E’ nel caso applicabile il principio, chiaramente espresso nella sentenza delle S.U. 16602/05, e seguito dalle successive, tra cui le pronunce 3386/2011, 24540/09,13070/07 ex pluribus, secondo il quale, ove una sentenza od un capo di essa si fondino su più ragioni, tutte autonomamente idonee a sorreggerli, è necessario non solo che ciascuna di esse abbia formato oggetto di specifica censura, ma anche che il ricorso abbia esito positivo nella sua interezza con l’accoglimento di tutte le censure, affinchè si realizzi lo scopo dell’impugnazione, la quale è intesa alla cassazione della sentenza, in toto od in un suo singolo capo, id est di tutte le ragioni che autonomamente l’una o l’altro sorreggano; onde è sufficiente che anche una sola delle dette ragioni non formi oggetto di censura, ovvero che sia respinta la censura relativa anche ad una sola delle dette ragioni, perchè il ricorso avverso la sentenza, oppure il motivo d’impugnazione avverso il singolo capo di essa, debbano essere respinti nella loro interezza, le censure nell’uno o nell’altro contenute avverso le ulteriori ragioni poste a base della sentenza o del capo di essa impugnati divenendo inammissibili per difetto di interesse.

E’ agevole nel caso rilevare che, quand’anche l’impugnazione proposta si concludesse in senso favorevole al ricorrente, non ne conseguirebbe la cassazione del decreto del Tribunale, in relazione al capo di pronuncia relativo all’annullamento del decreto di liquidazione del G.D., con la conseguente liquidazione del compenso, per non essere stata impugnata la pronuncia anche nella parte in cui ha accolto il reclamo proposto dall’interveniente litisconsortile.

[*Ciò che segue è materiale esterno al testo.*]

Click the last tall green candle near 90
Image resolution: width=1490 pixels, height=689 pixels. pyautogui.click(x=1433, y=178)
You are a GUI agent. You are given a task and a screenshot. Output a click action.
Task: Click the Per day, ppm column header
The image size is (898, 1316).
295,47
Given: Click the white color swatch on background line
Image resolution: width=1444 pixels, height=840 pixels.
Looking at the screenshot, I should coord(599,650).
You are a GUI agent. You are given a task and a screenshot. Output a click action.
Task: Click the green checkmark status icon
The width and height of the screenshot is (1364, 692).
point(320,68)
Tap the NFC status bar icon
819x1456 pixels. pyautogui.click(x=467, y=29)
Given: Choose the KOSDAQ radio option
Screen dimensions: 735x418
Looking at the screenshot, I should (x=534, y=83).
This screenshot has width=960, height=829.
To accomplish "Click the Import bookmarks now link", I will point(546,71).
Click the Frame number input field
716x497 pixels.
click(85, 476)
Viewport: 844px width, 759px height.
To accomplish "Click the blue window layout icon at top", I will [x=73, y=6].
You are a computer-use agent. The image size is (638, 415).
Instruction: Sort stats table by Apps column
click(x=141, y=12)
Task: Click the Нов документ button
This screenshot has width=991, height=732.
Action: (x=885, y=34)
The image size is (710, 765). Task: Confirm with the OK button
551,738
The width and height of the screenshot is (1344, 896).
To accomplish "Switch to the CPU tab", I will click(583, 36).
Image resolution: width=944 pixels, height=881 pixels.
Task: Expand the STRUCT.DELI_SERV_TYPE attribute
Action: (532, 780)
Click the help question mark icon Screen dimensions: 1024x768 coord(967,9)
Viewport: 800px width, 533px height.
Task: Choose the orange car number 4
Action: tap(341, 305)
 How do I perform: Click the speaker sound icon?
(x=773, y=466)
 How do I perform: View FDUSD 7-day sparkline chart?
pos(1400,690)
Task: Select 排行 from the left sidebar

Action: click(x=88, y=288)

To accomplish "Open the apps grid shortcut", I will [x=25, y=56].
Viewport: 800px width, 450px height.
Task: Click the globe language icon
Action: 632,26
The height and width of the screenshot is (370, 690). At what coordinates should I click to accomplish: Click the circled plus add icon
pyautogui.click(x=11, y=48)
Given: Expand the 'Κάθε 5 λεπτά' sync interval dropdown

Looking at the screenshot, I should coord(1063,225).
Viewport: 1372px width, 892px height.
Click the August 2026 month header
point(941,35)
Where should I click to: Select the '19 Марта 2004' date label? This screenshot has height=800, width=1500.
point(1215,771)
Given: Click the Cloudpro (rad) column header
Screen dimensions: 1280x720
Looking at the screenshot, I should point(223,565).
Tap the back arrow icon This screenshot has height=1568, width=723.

Nè, come osservato dal P.G., si potrebbe ipotizzare l’applicabilità nel caso dell’art. 336 c.p.c., non configurandosi, tra le due impugnazioni, del P.M. e del liquidatore interveniente, alcun rapporto di dipendenza, ma bensì di autonomia.

3.1.- Conclusivamente, il ricorso va dichiarato inammissibile. Nulla sulle spese, non essendosi costituiti gli intimati.

P.Q.M.

La Corte dichiara inammissibile il ricorso.

Così deciso in Roma, il 16 novembre 2011.